Other members grew up in their neighborhoods, Smith told parents, adding while working at a penitentiary, a gang boss told him he planned to return to his hometown of El Reno at the end of his sentence.

“Their dads were involved in it when they were going to school so it’s been generational,” he said. “It’s a lot bigger than what people think.”

Meeks said the bigger gang problems facing communities include auto thefts, burglaries and assaults, along with vandalism, property destruction and drug use. He said many teens are drawn into gangs because of the quick cash they can make selling drugs.

“All of the gangs are involved in some type of criminal activity,” he said. “You are getting your house broken into, your car broken into — I guarantee you if your car is getting broken into, it’s by gangs — stealing cars. They have a fascination with guns.”
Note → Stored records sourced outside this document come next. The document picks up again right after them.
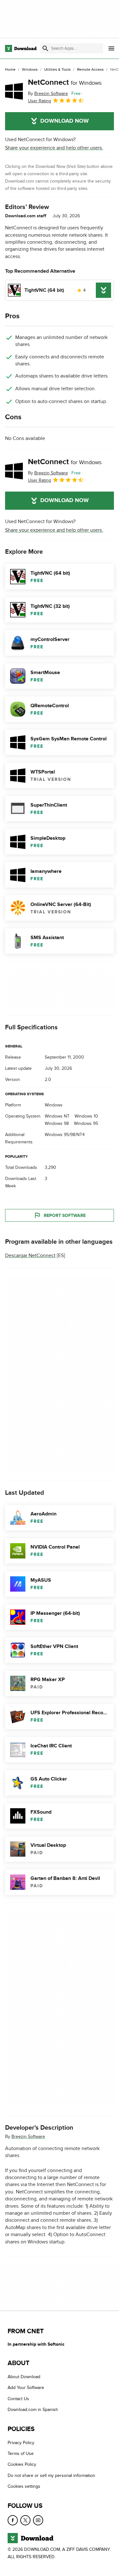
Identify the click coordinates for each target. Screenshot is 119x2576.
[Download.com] (20, 48)
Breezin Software (28, 2136)
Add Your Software (26, 2388)
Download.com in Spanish (33, 2409)
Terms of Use (21, 2453)
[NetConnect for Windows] (14, 91)
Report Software (65, 1215)
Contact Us (18, 2398)
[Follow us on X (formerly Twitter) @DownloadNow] (25, 2520)
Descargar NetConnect (30, 1256)
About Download (24, 2376)
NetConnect (65, 82)
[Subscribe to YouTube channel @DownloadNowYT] (38, 2520)
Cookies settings (24, 2486)
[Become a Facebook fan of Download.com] (13, 2520)
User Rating (39, 101)
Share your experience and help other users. (54, 148)
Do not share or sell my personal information (51, 2475)
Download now (64, 121)
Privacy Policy (21, 2442)
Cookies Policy (22, 2464)
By (48, 93)
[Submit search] (45, 48)
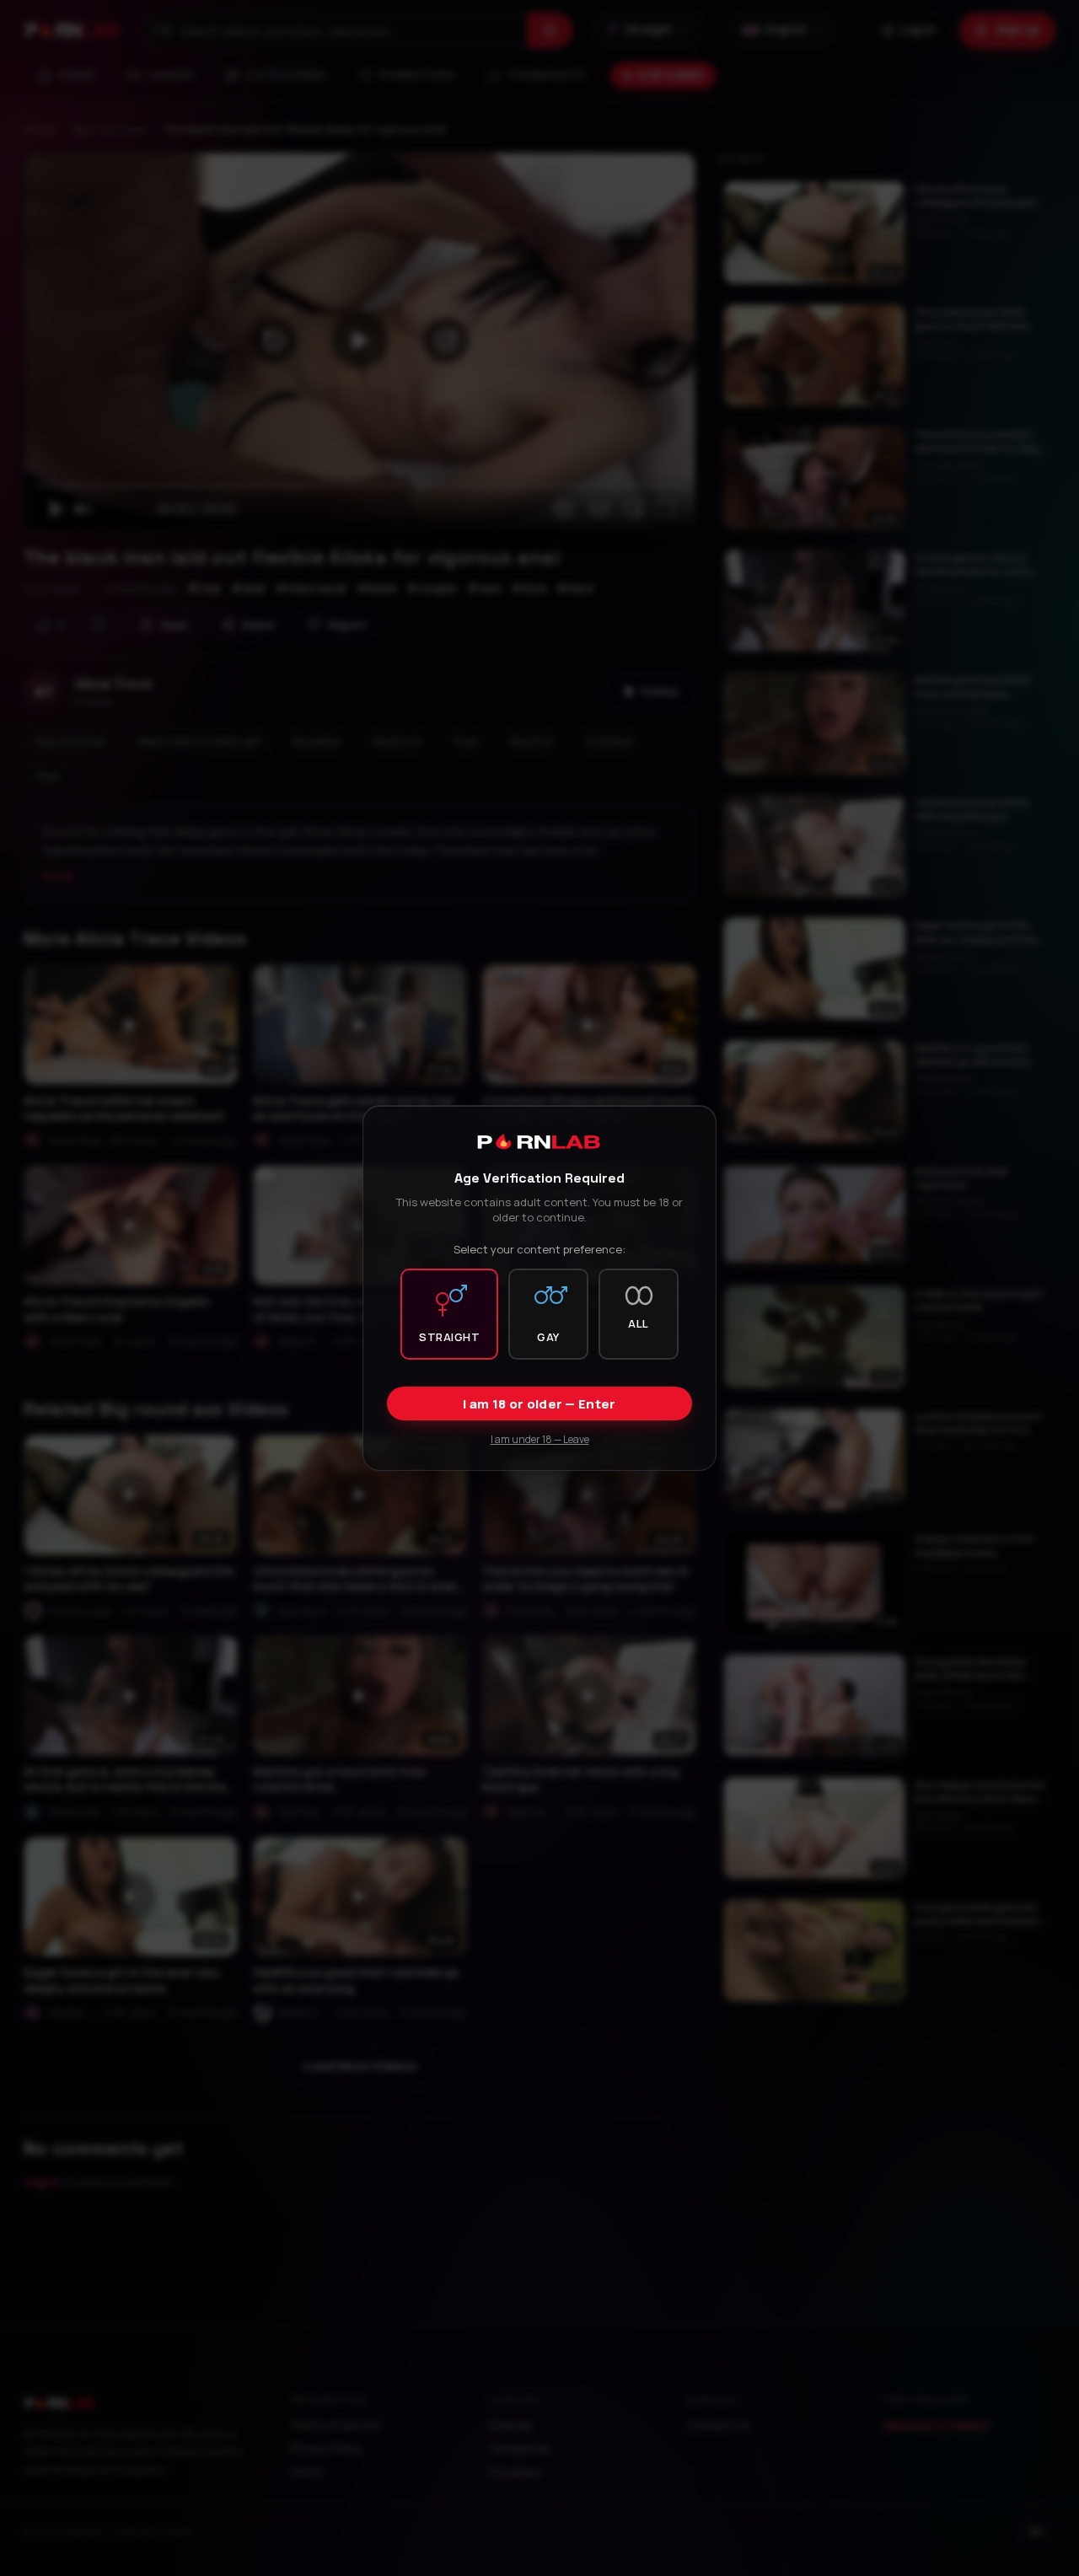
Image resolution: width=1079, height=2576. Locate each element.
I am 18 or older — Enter (539, 1404)
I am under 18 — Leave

To gang members, Meeks said, fear equals respect. In talking with teens he’s caught marking buildings or wearing gang colors to school, he said he tries to explain the difference to them.

“They want that fear, put that gun down my waistband and flash it at people,” he said. “Why? So they respect me — no, wrong, that’s not respect. They’re going about it the wrong way.”

The first step to protecting communities, Smith said, is for everyone to report signs of gang activity to police. He urged parents to go home, look in their children’s closets to see if they are predominately of particular colors. He said Gangster Pride Locos tend to wear oversized clothes — khaki pants with either a blue or gray shirt. Bloods predominately wear red; Crips and Grand Barrio Centrel wear blue. Parents should also look for tattoos or any place a teen may have carved or burned symbols into their flesh.

“It’s alarming, but I think for the most part a community’s biggest asset is going to be communication, to know what to look for,” Smith said.

Parents will always be Mustang’s best line of defense, James said, in helping protect area youth and neighborhoods. He said parents should be aware of any changes in their children’s behavior — including any preference to certain colors of clothes or “gang-style” drawing.

“We want parents in Mustang to be aware of things like that,” he said.

Smith challenged parents to make an effort to meet all of their children’s friends and friends’ parents and keep tabs on their children’s activities and Internet use. He said area youth have written about their gang involvement on their Web sites, and officers have used that information to identify other gang members.

“Don’t go to the judge and say, ‘I didn’t know they were into that stuff’,” he said. “I’ve got four kids of my own. I know who their friends are; I know where their friends live and what their parents do. They know what I do and where I live.”